Segment Open
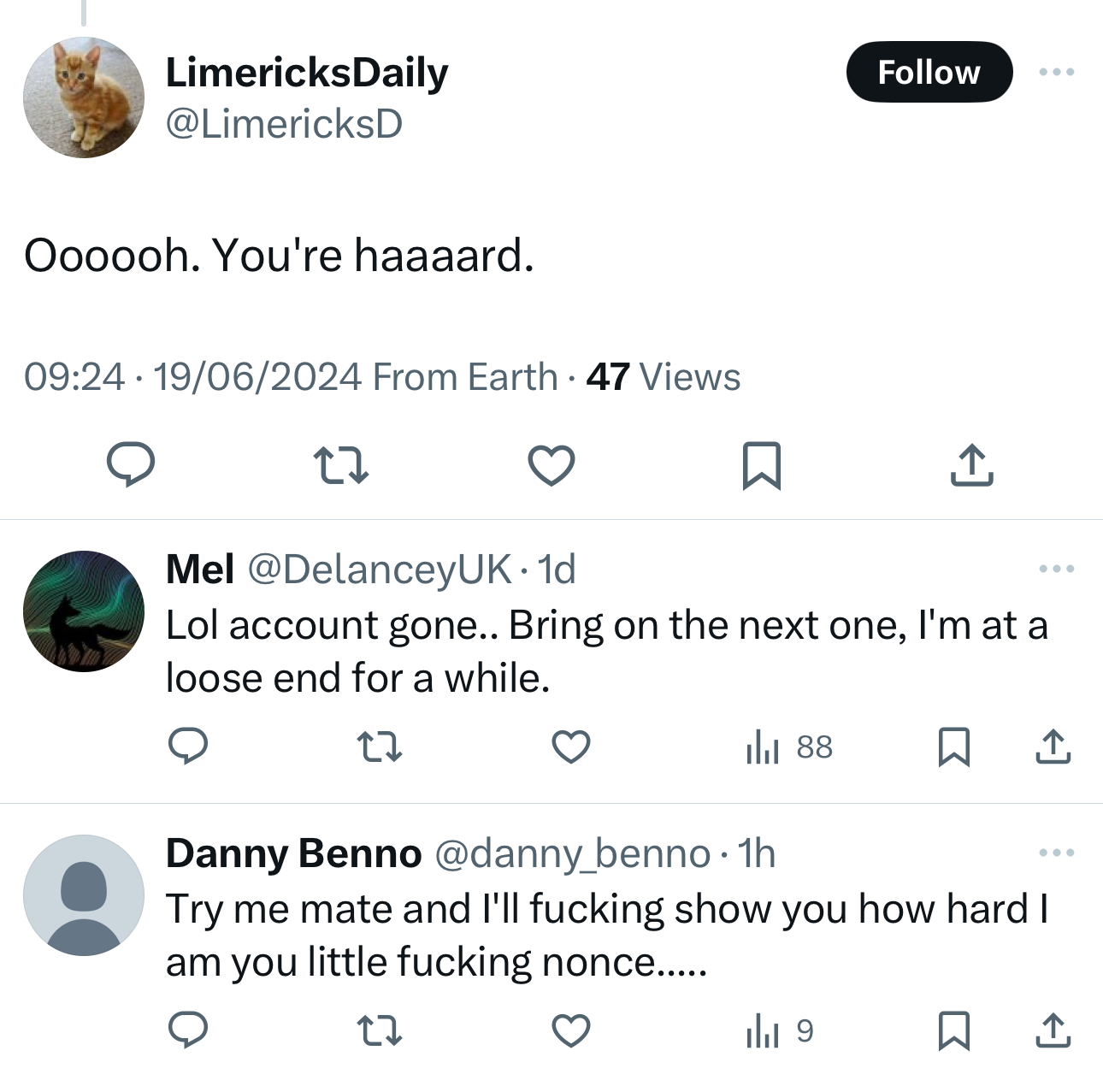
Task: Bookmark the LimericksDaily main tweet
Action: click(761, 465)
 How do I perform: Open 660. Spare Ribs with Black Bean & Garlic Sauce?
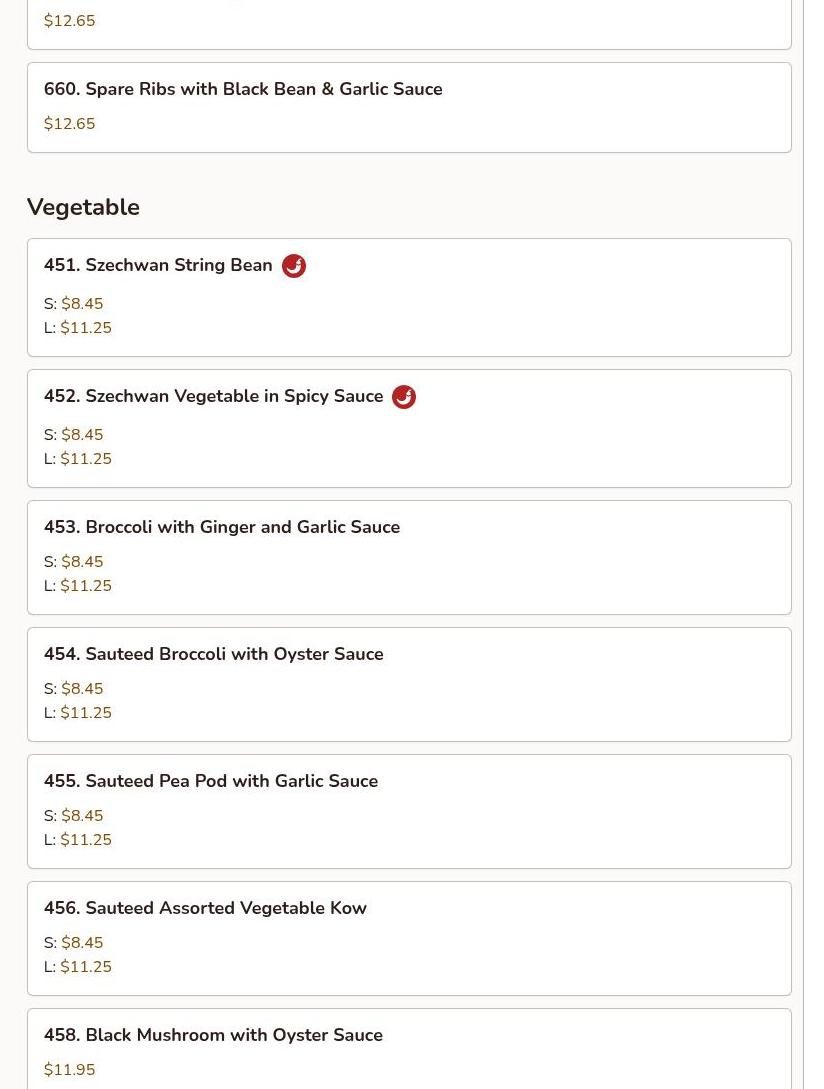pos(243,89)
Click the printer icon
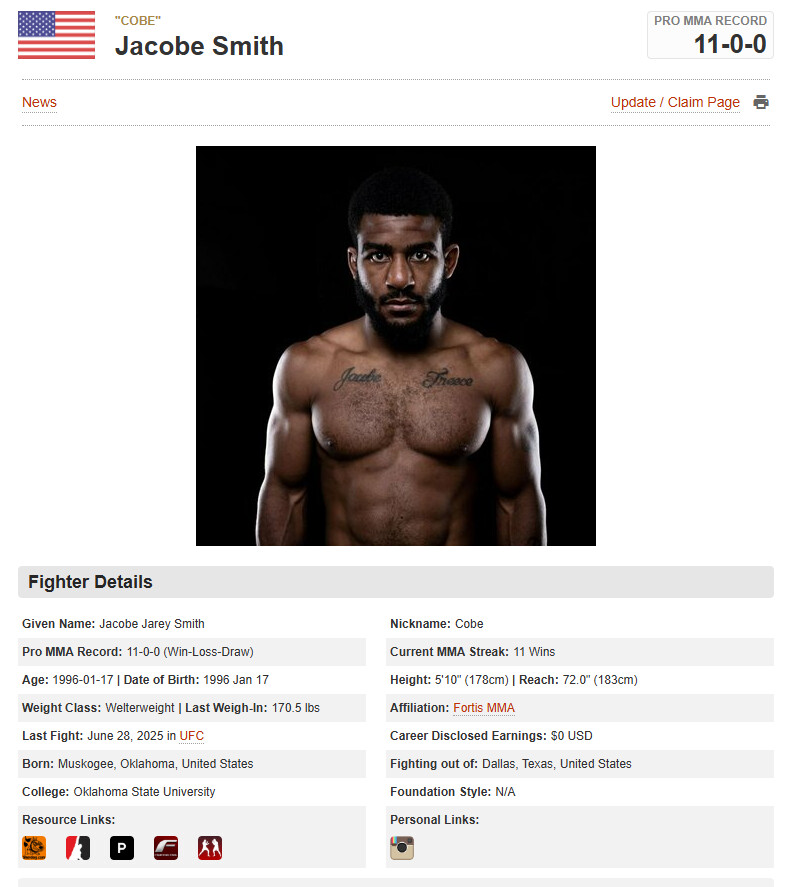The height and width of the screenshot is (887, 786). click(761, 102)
Segment Closed
Segment Open
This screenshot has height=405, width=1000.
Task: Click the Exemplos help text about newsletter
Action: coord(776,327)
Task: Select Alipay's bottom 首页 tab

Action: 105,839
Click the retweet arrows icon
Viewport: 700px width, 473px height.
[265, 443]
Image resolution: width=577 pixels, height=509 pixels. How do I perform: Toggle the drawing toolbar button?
Segment Closed
[What the task asks] Go to the line with "Task: Select Alipay's bottom 首页 tab" in the entries above and repeat every line from there through the line with "Image resolution: width=577", exactly and with no other text.

[Solved problem]
Task: Select Alipay's bottom 首页 tab

Action: 105,839
Click the retweet arrows icon
Viewport: 700px width, 473px height.
[265, 443]
Image resolution: width=577 pixels, height=509 pixels. How do I perform: Toggle the drawing toolbar button?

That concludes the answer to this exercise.